Many people in developing counties don't have the luxury of electric grids and have to rely on kerosene lamps for lighting. Kerosene costs money and breathing the fumes is dangerous. 780 million women and children around the world inhale a volume of smoke equivalent to smoking two packets of cigarettes a day because of this. A new light powered by gravity could be a superior solution to lighting needs for destitute areas.

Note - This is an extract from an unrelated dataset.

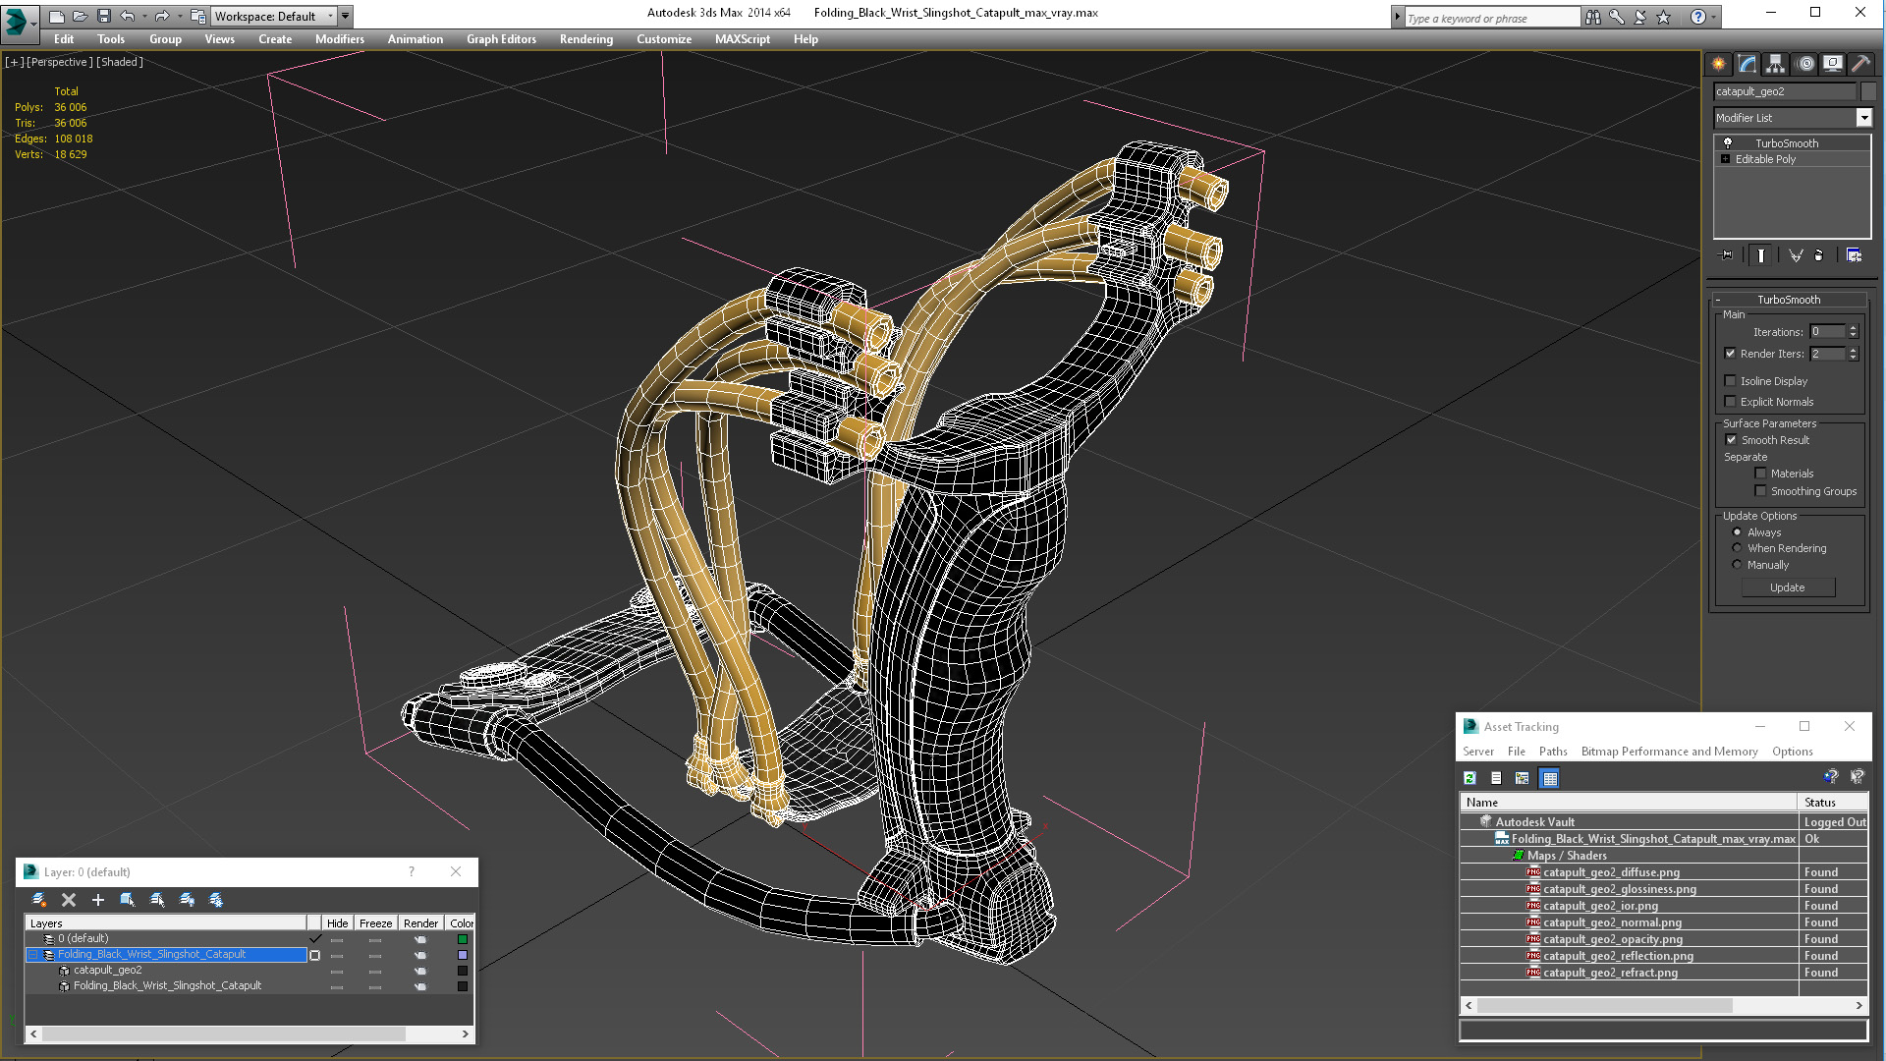Create new layer in Layer dialog
1886x1061 pixels.
click(39, 900)
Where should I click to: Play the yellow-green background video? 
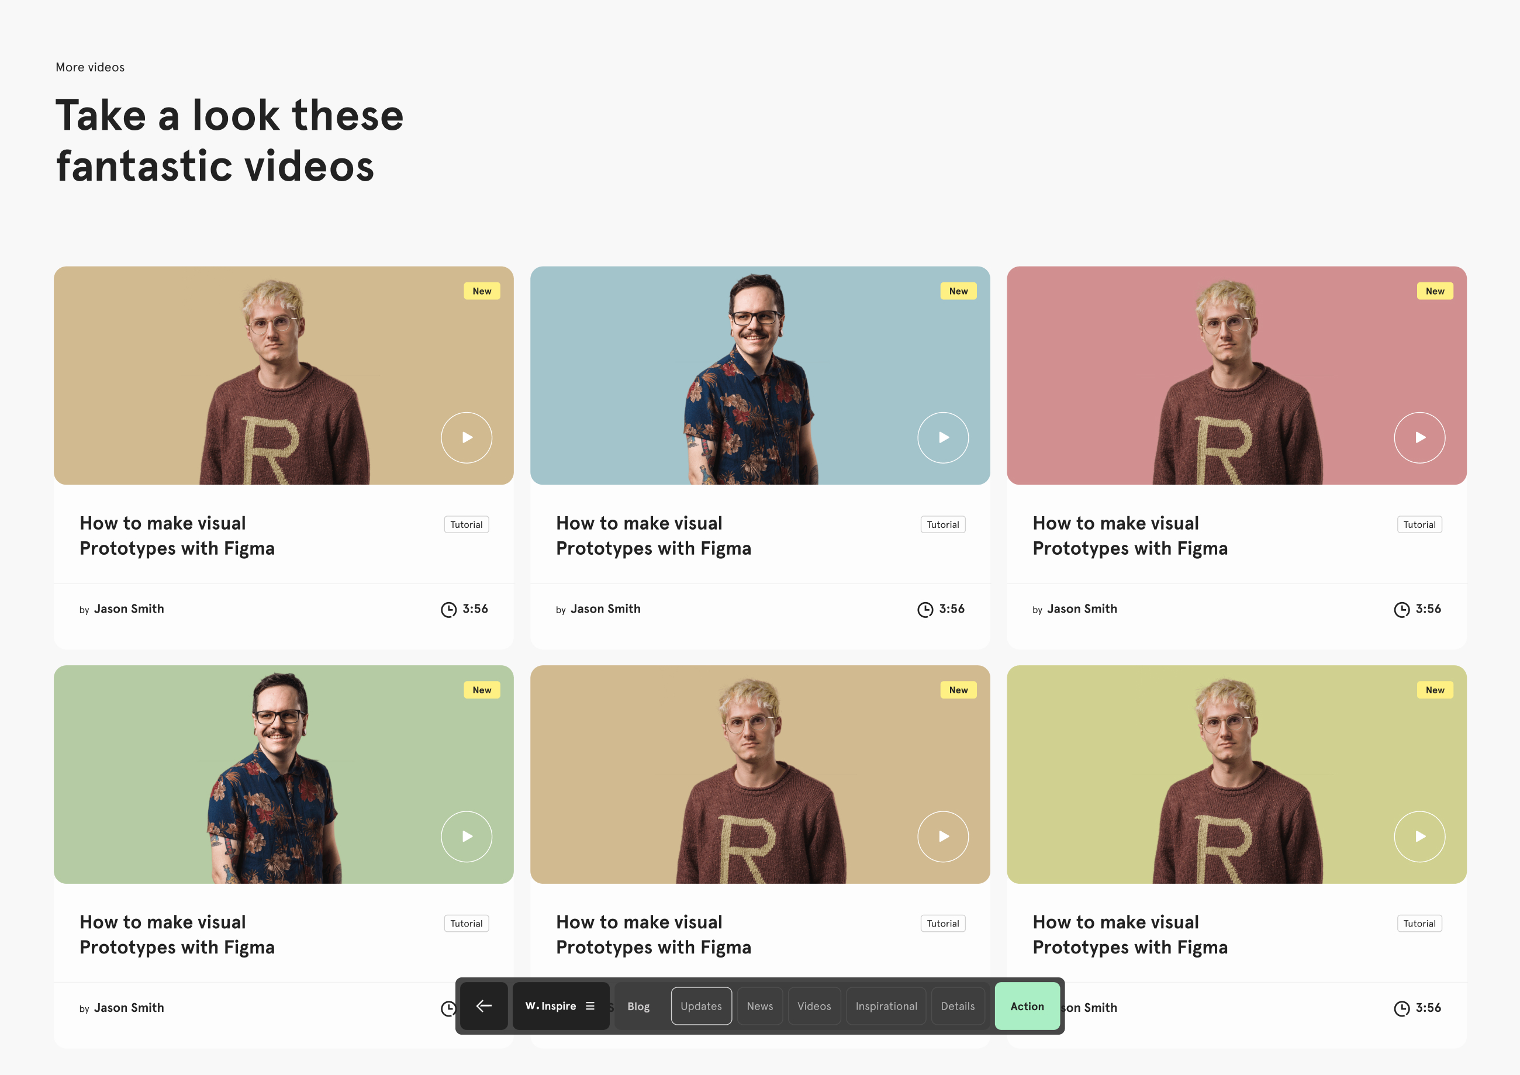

GravityLight doesn't need to be recharged through solar cells. It doesn't use batteries at all. It's powered by the same force that keeps our feet on the ground. GravityLight is simply charged by a bag that is filled with around 9kg of material and hung from a cord below the light. A weight attached to the light takes 3 seconds to lift up, but provides 30 minutes of light as it descends. As the bag descends, a series of gears inside the device translates this weight into energy. The light strength can be adjusted, from strong task lighting to a longer-lasting low-level glow, and two terminals on the front allow it to be used as a generator so it can recharge other devices including radios and batteries.

The GravityLight project has captured plenty of public interest. The Indiegogo campaign has raised more than $115,000, blowing away the original $55,000 goal. One major goal is to eventually get the cost down to $5 per light, making it a very affordable purchase for people in need while saving them money over the ongoing cost of kerosene.